Set task | From the rows below, pick out each line that contains the string "width" and copy those lines.

Data extract |
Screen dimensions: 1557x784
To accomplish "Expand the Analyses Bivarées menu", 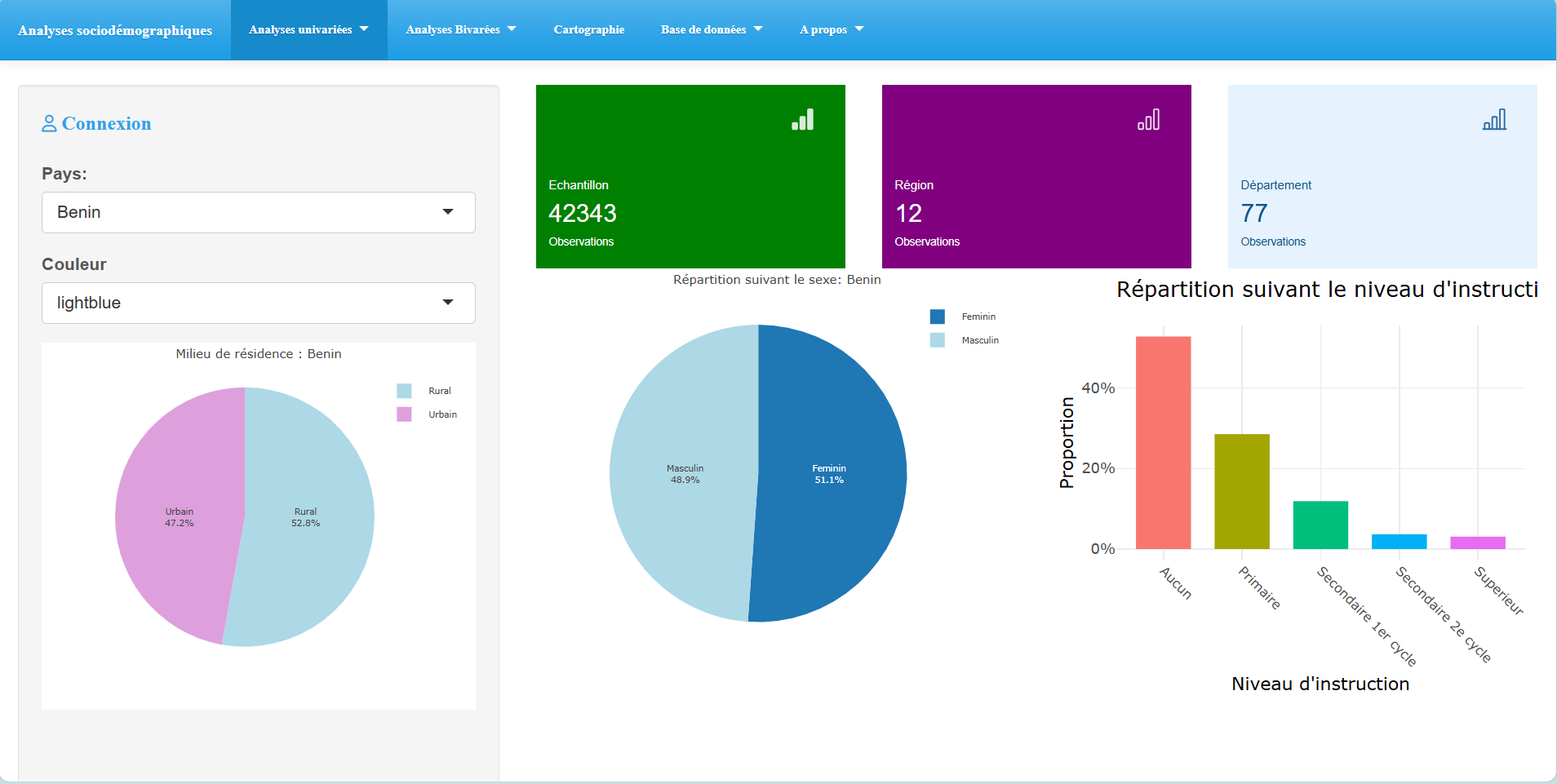I will pos(460,29).
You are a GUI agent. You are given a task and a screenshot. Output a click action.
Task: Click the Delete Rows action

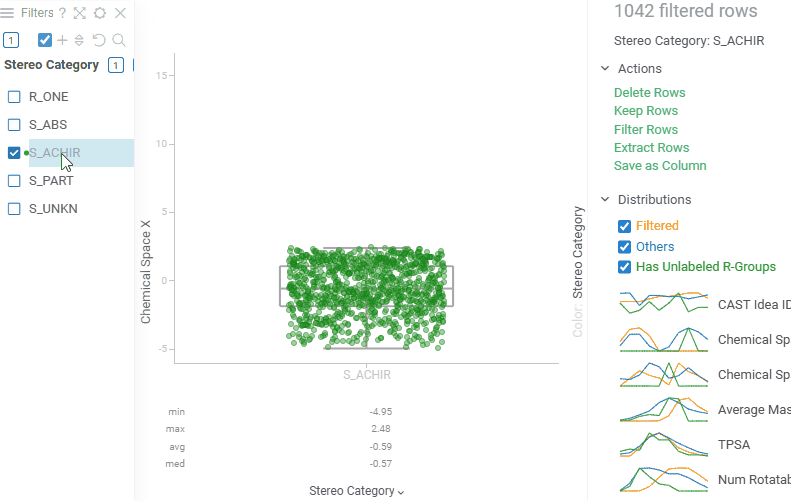pos(649,93)
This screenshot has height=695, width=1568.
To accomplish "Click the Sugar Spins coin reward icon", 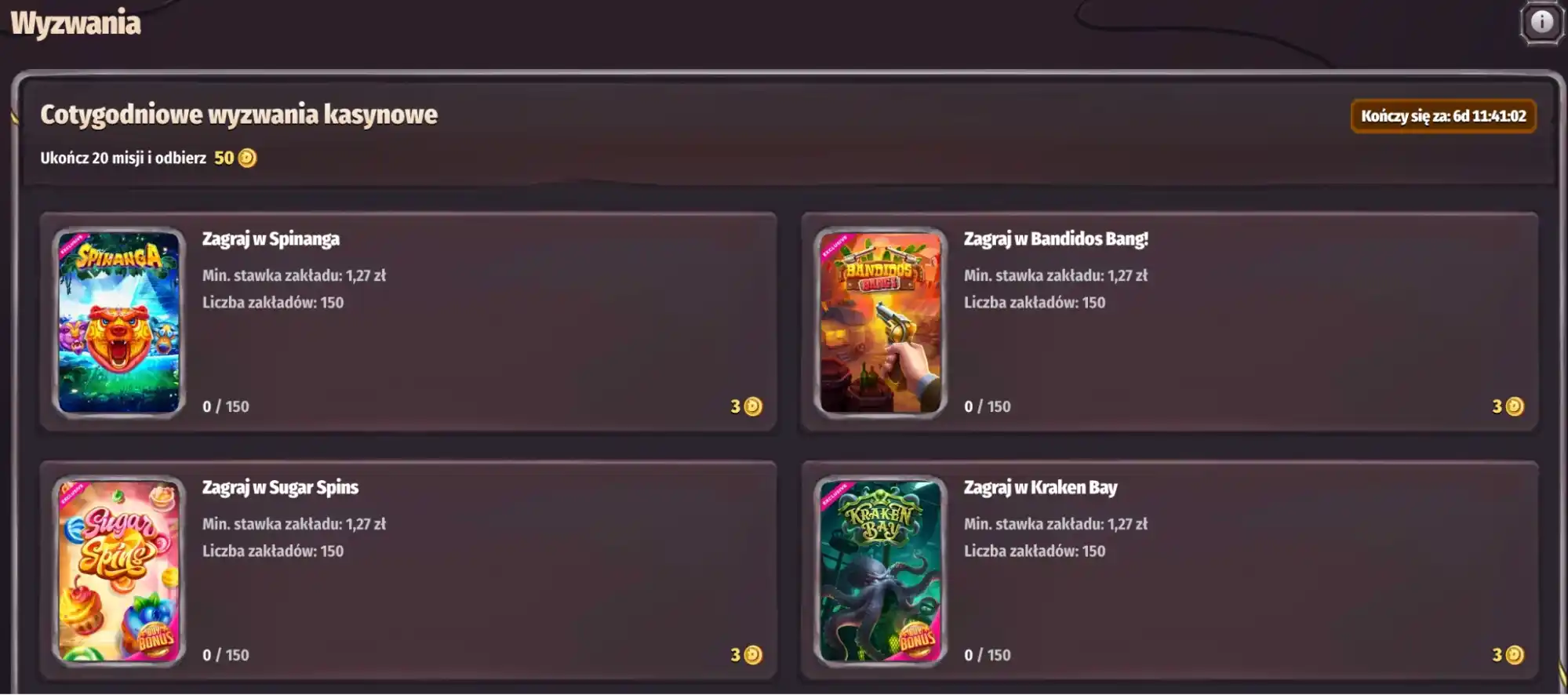I will [753, 655].
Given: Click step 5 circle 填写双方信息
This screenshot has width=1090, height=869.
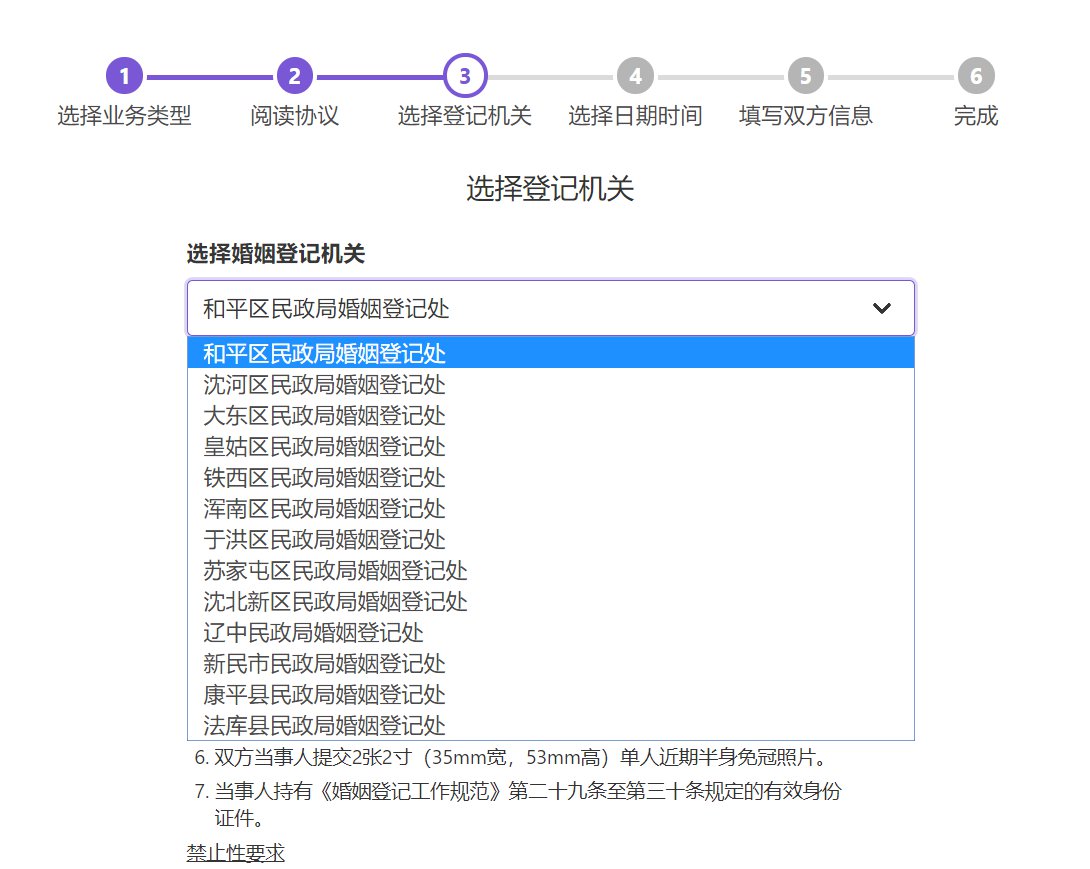Looking at the screenshot, I should [x=805, y=76].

Worked answer |
This screenshot has height=695, width=1568.
This screenshot has width=1090, height=869.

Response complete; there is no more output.